● Prompt:
The pictures stay out; everything else in the entries below must be returned exactly.

● Records for processing:
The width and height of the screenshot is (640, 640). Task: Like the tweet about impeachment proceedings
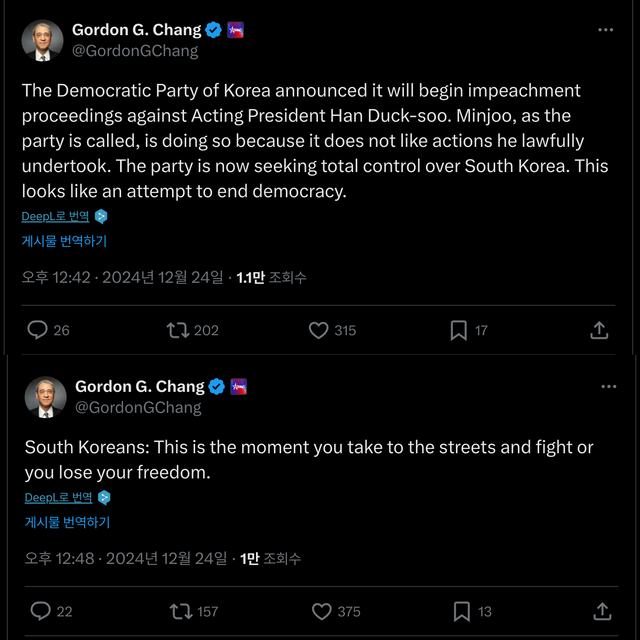click(319, 330)
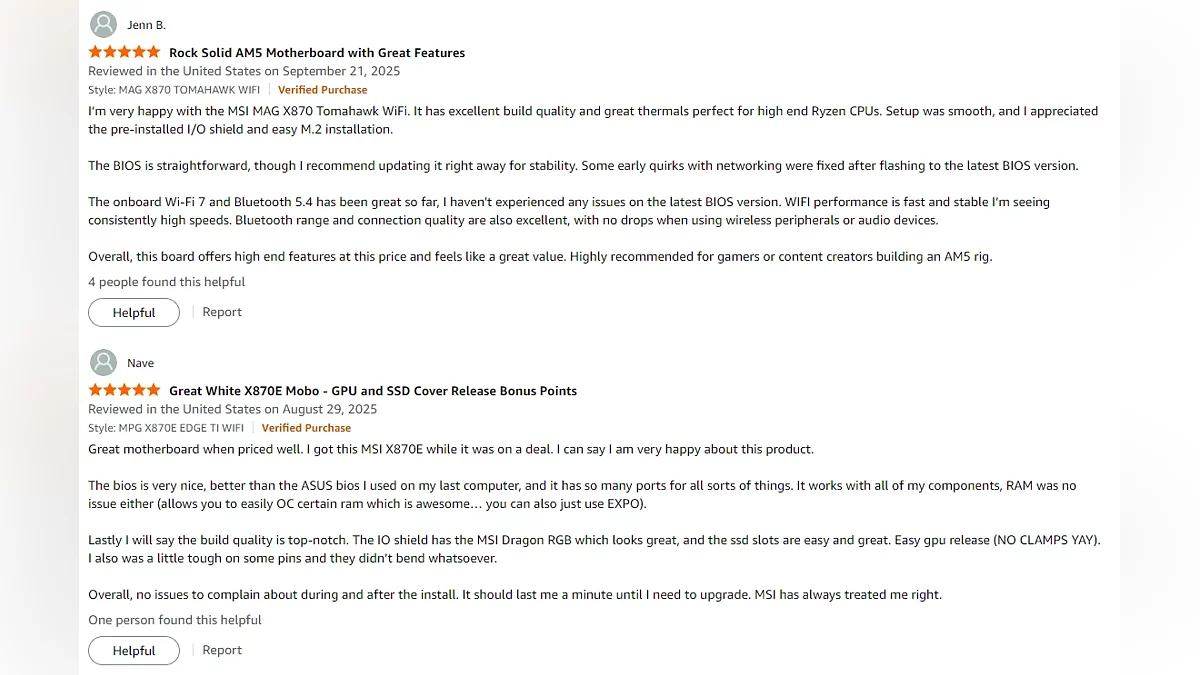Open review titled Rock Solid AM5 Motherboard

(x=317, y=53)

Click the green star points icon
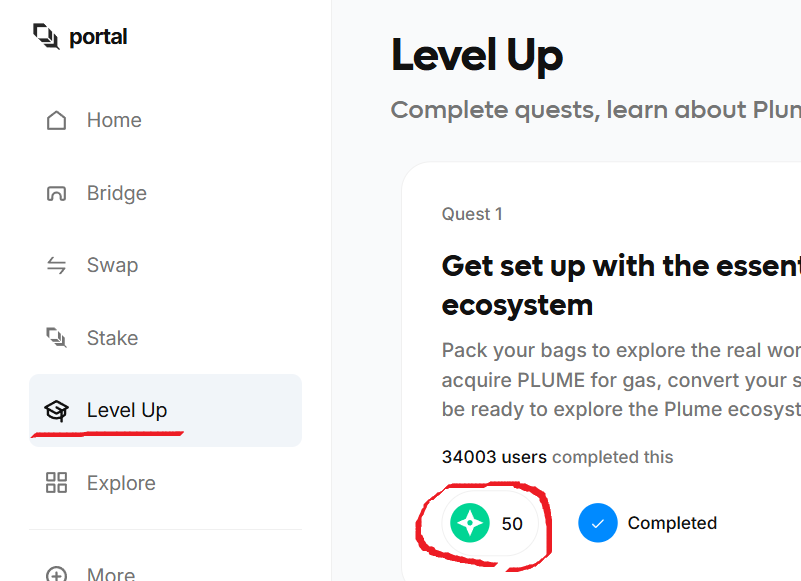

● Task answer:
The width and height of the screenshot is (640, 640). Task: Like the tweet about impeachment proceedings
click(319, 330)
Open review titled Rock Solid AM5 Motherboard

(x=317, y=53)

Click the green star points icon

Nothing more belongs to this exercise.